The Supreme Court sided with Texas over civil rights groups in an emergency appeal over the Donald Trump-backed congressional map that aimed to benefit Republicans ahead of the 2026 midterm elections.
The court’s three Democratic appointees dissented from the Republican-appointed majority’s decision to put the Trump-backed map in play on Thursday. The majority granted Texas emergency relief because, it said, the state would likely succeed in its appeal.
Writing for the dissenting trio, Justice Elena Kagan said the majority’s order “ensures that many Texas citizens, for no good reason, will be placed in electoral districts because of their race. And that result, as this Court has pronounced year in and year out, is a violation of the Constitution.”
After a divided three-judge panel deemed the state’s map to be likely racially discriminatory on Nov. 18, Texas filed an emergency appeal to the high court. The appeal initially went to Justice Samuel Alito, the justice assigned to field such requests from that region. On Nov. 21, Alito issued an order temporarily halting the lower court ruling, pending further review by the full bench of justices.
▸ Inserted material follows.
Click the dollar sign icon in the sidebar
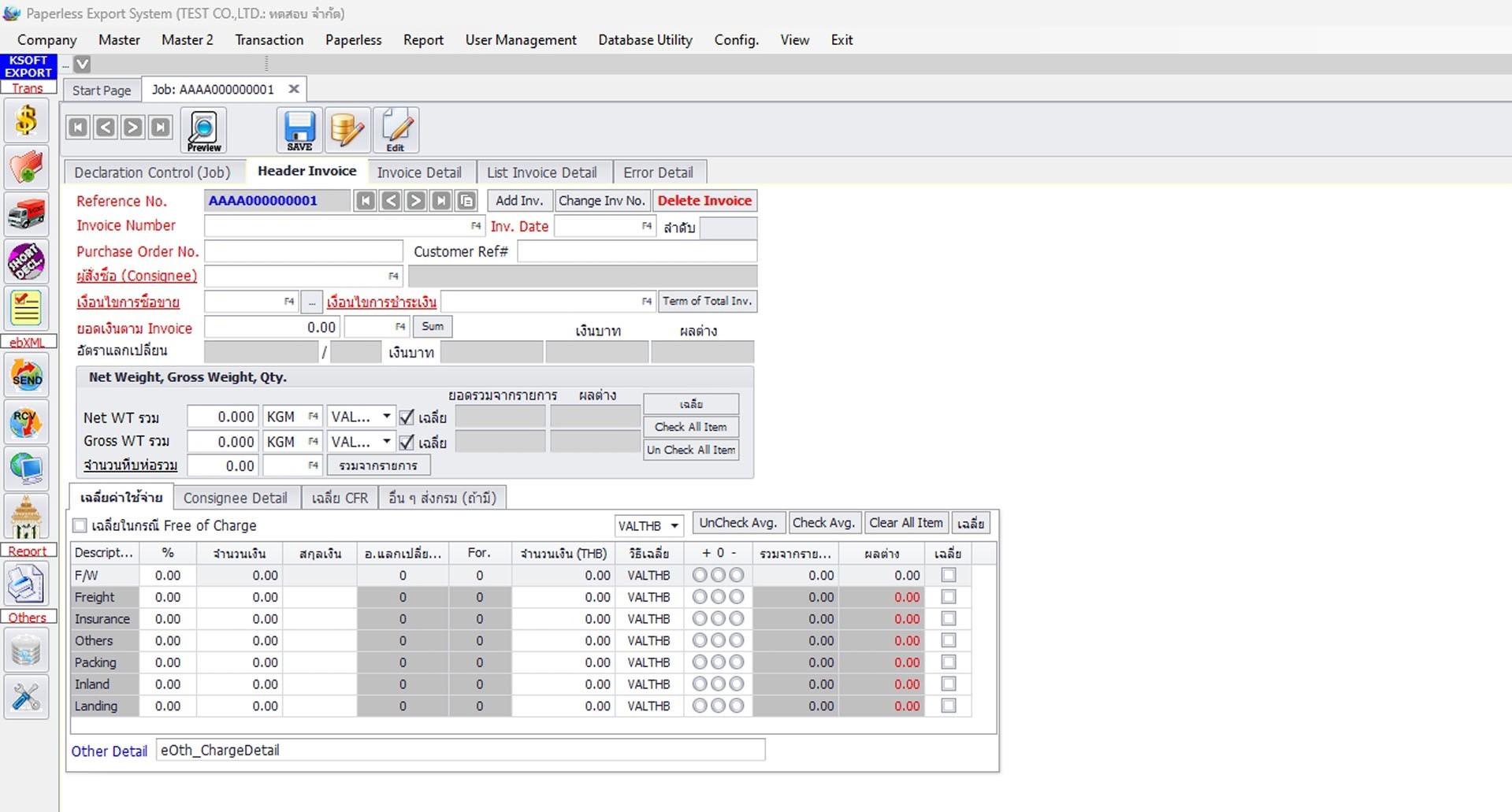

Texas argued that the map it produced over the summer in response to Trump’s call was motivated by politics (which the Supreme Court has allowed), not race. The state noted that California worked to add Democratic seats to its congressional delegation in response to Texas’ move.
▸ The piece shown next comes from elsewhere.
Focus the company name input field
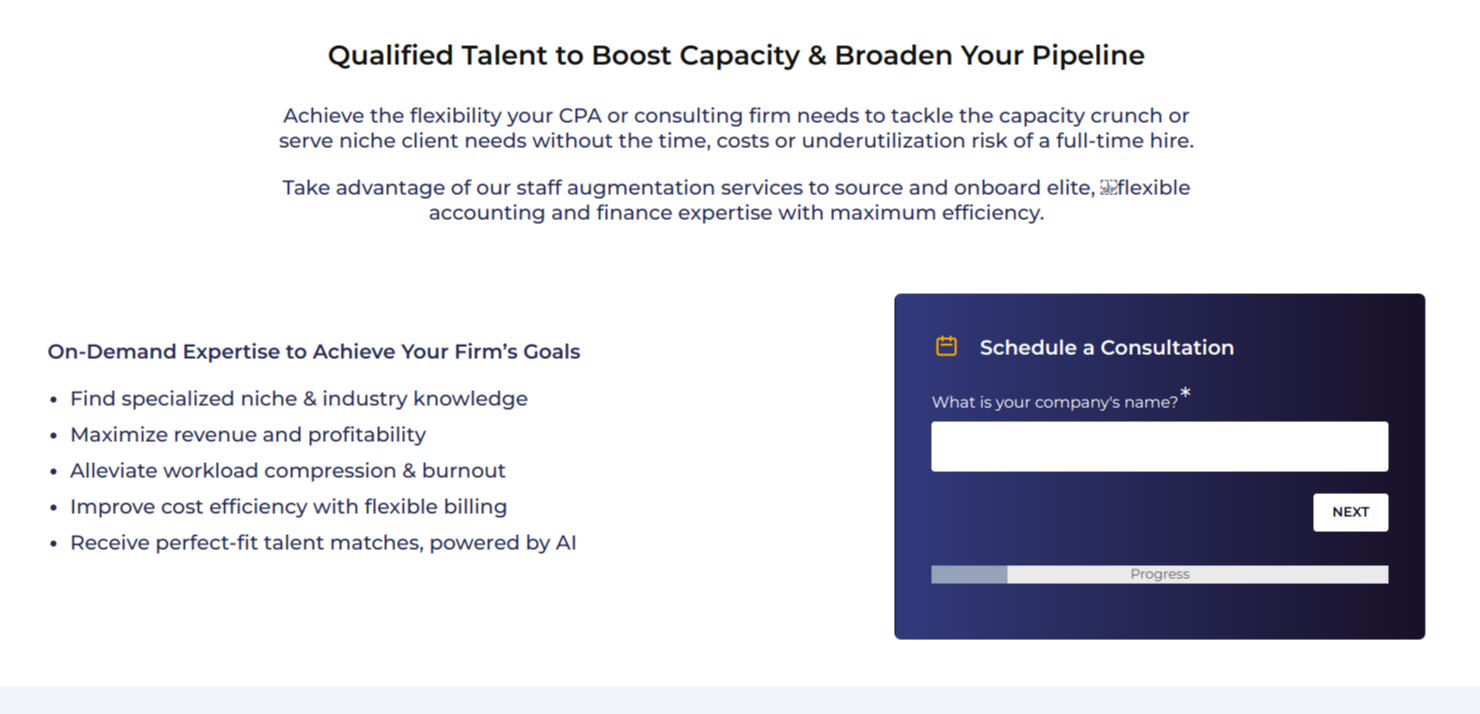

Ruling against the map in the lower-court panel ruling, U.S. District Judge Jeffrey Brown, a Trump appointee, conceded that politics “played a role in drawing the 2025 Map.” But he concluded that it was more than that because “substantial evidence shows that Texas racially gerrymandered the 2025 Map.”
Brown wrote for a two-judge majority, over dissent from Reagan appointee Jerry Smith, who wrote a wild dissent that personally attacked Brown and proclaimed the “main winners from Judge Brown’s opinion are George Soros and Gavin Newsom,” referring to the progressive philanthropist who has long been a bogeyman of the right and California’s Democratic governor, respectively.
Under Brown’s majority opinion, the state would have had to use the previous map from 2021 for the 2026 congressional election.